Получив деньги и меха, шведы вновь тронулись в поход, сойдясь с войском Скопина у Александровской слободы. Здесь они нанесли последнее серьёзное поражение объединённому войску Сапеги и Рожинского. Следуя далее к Москве, Скопин применил тактику засад, двигаясь медленно от одного укрепления к другому и «выдавливая» польские отряды, вынужденные отступать всё далее. Сапега вынужден был окончательно снять осаду Троицы и перебраться в Дмитров.

Тем временем над самозванцем нависла ещё большая угроза с другой стороны — король Сигизмунд, по-прежнему терпя неудачи в осаде Смоленска, потребовал от тушинских поляков, чтобы они оставили своего «царика» и соединились с королевским войском. Поначалу тушинцы возмутились. На своём коло товарищи[92] кричали, что король, начав войну, посягнул на их права свободных граждан республики Речи Посполитой, что северские земли и Смоленск, который он осадил, отданы им на прокорм государем Димитрием Ивановичем. И рыцари, и жолнеры составили конфедерацию, поклявшись в верности своему «царику», которого они твёрдо решили посадить на русский престол, отвергнув таким образом претензии Сигизмунда.
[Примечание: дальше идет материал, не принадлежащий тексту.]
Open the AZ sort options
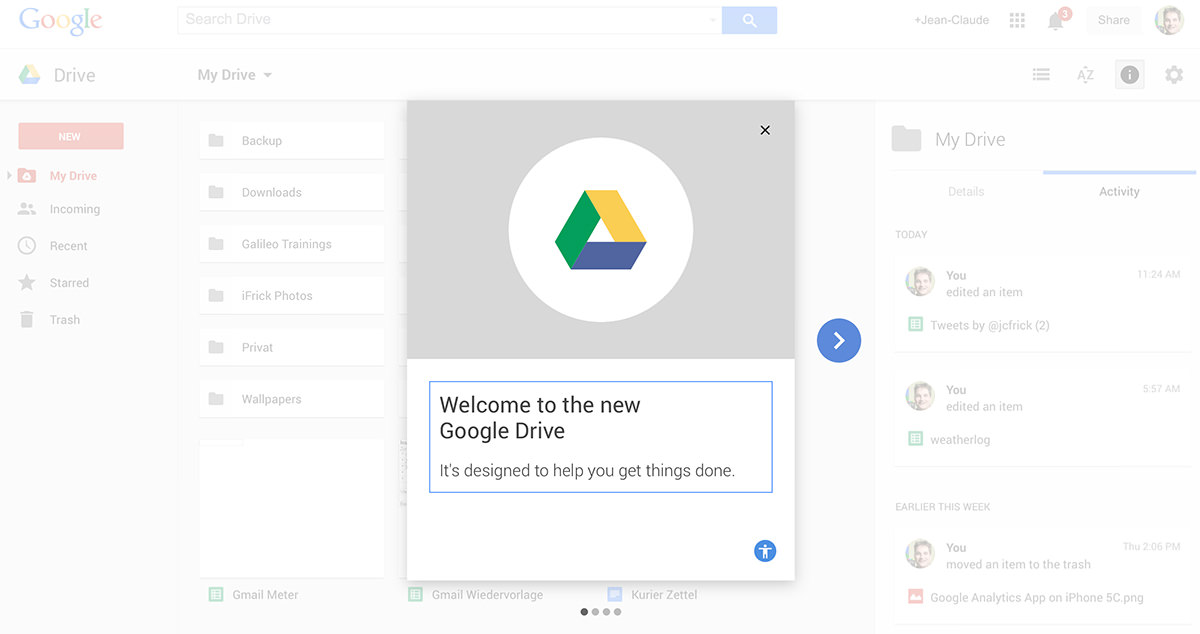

Однако как только была произнесена клятва, появились сомневающиеся. Война слишком затянулась, и чем ближе подходит Скопин со шведами, тем меньше шансов захватить Москву. После долгих споров к королю была направлена делегация с ультиматумом: если король выплатит тушинцам жалованье за все года службы самозванцу, то они перейдут на сторону короля.

Одновременно и Сигизмунд отправил своих комиссаров в Тушинский лагерь. Сначала Рожинский отказался их принять. Вмешался Ян Сапега, побывавший тайно у короля под Смоленском. Он прислал гетману письмо с угрозой, что если в Тушине не примут королевских послов, то Сапега уведёт своё войско к королю.

Решено было выслушать предложение комиссаров, тем более что пошёл слух, будто они везут жалованье тушинцам за два года.

Маржере, стоявший в числе придворных у деревянного терема «царика», видел, как послы, минуя их, едут прямо к палатке Рожинского. Вскоре там зазвенели бокалы, раздалась пушечная стрельба — пили за здоровье его королевского величества. Поздно вечером, когда послов отправили спать, «царик» пробрался в палатку Рожинского и попытался потребовать объяснений, почему послы проигнорировали его присутствие в лагере и никак его не приветствовали. Пьяный Рожинский стал орать:

   — А тебе, блядов сын, что за дело? Они ко мне, а не к тебе приехали! Чёрт тебя знает, кто ты таков! Довольно мы служили тебе и проливали кровь, а награды не видим!

Он в сердцах замахнулся на «царика», и тщедушный самозванец нашёл спасительное укрытие под столом. Когда Лжедимитрий, подобно трусливой крысе, кинулся к выходу, вслед ему понеслись бранные слова, среди которых «вор» и «мошенник» были самыми мягкими.

Наутро на поле четырёхугольником были выстроены все польские хоругви. Слово к войску держал бывший в «челе» делегации Станислав Стадницкий, староста перемышльский и дальний родственник Мнишеков. Он изложил причины, по которым король вторгся в пределы России, припомнил убийства поляков в Москве, задержание польских послов, плен поляков.

   — Король и Речь Посполитая, — кричал он, — не могли терпеть далее, после того как Шуйский заключил союз с герцогом зюндерманландским, врагом и похитителем наследственного престола его величества короля нашего, и призвал к себе на помощь его войско, кроме того, он подущает татар на земли Речи Посполитой. Московское государство в крайнем упадке и разорении: неверные турки радуются и, конечно, скоро воспользовались бы этим, чтобы завоевать его себе! Король не хотел потерпеть далее такого напрасного пролития христианской крови и погибели государства, с которым предки его величества жили по-соседски, и с Божиего помощью желает верными средствами его успокоить, а вы не должны этим пренебрегать. Напротив, король надеется и желает вашего содействия! Теперь дело идёт о вас самих, о правах, о святой вере, о жёнах и детях, о собственности, о земле, которой вы принадлежите!